### Challenge 1
In the TV by the Decade piece, what did the Spike network try in 2003?
### Challenge 2
Continue the TV by the Decade piece from its last sentence.

TV by the Decade :: June 25•July 1

The Mark Gordon Company

A few familiar shows made their debuts this week across the decades. 1953 had a short-lived TV series based on a comic strip. 1983 saw the debut of a long-running soap opera that featured performances from familiar faces, including Michael Weatherly Randolph Mantooth, Debbi Morgan, Catherine Hickland, Celeste Holm, Susan Walters, Genie Francis, Melba Moore, Debbi Morgan, John Wesley Shipp, Donna McKechnie and Marian Seldes, plus very early roles for Camryn Manheim, Mark Feuerstein, Luke Perry, Daisy Fuentes, John O’Hurley, Bryan Cranston, Edie Falco, Rena Sofer, and Rebecca Gayheart. 1993 had two shows that are practically forgotten today, 2003 saw the Spike network try its hand at animation, and 2013 had a popular scripted drama and a popular reality series full of drama that’s still going strong today. Read on and tell us is any of your favorites are on the list!

### Raw data
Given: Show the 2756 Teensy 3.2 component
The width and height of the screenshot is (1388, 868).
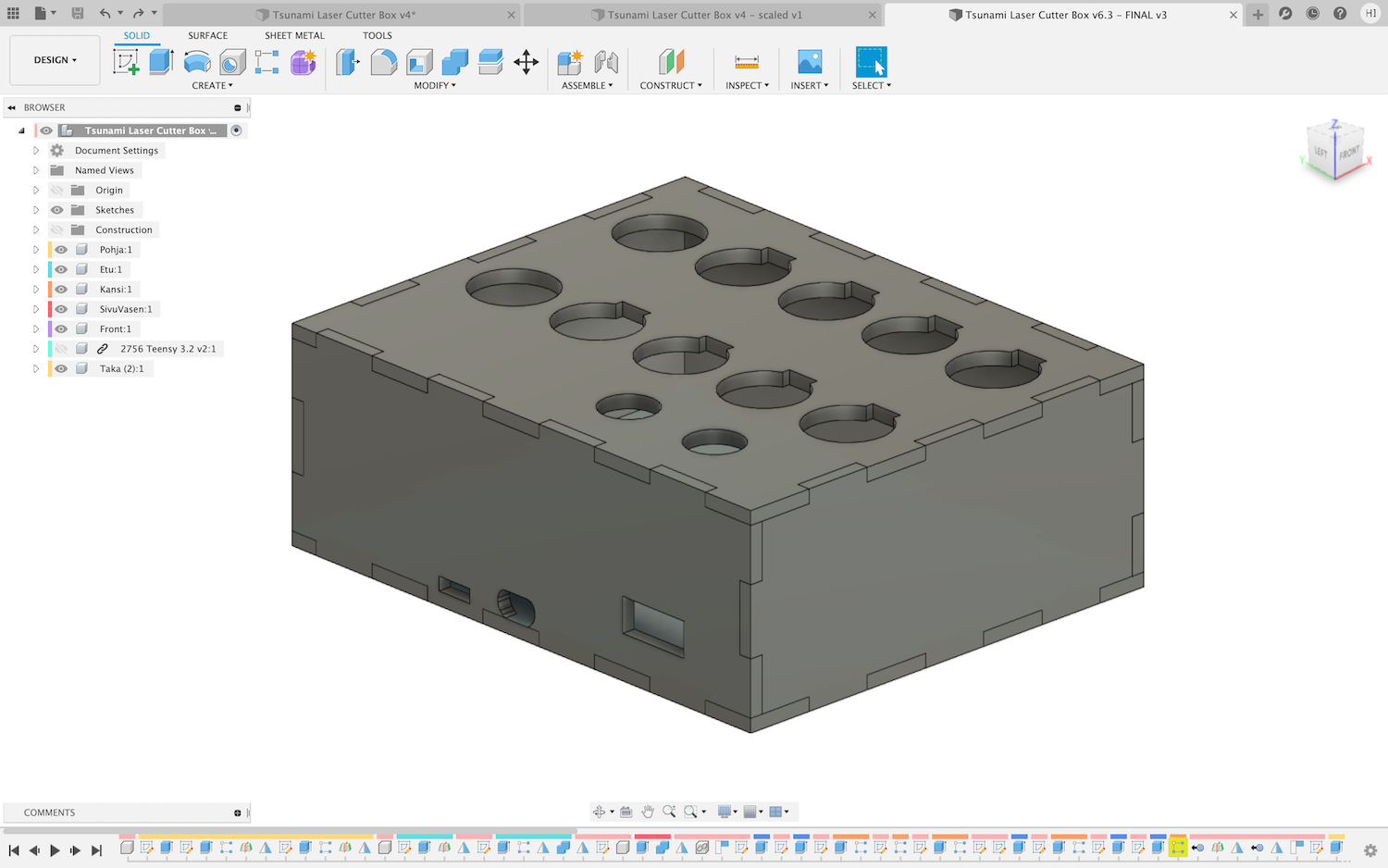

### Expected answer 1
Spike tried its hand at animation.

### Expected answer 2
1953

  • June 26 – Terry and the Pirates (Syndication, One season, 18 episodes)

Terry and the Pirates was based on Milton Caniff’s comic strip of the same name. Canada Dry ginger ale was the show’s sponsor.

1963

  • No new series debuted this week in 1963.

1973

  • No new series debuted this week in 1973.

1983

Dramatic Creations

  • June 27 – Loving (ABC, 3,169 episodes, last broadcast on November 10, 1995)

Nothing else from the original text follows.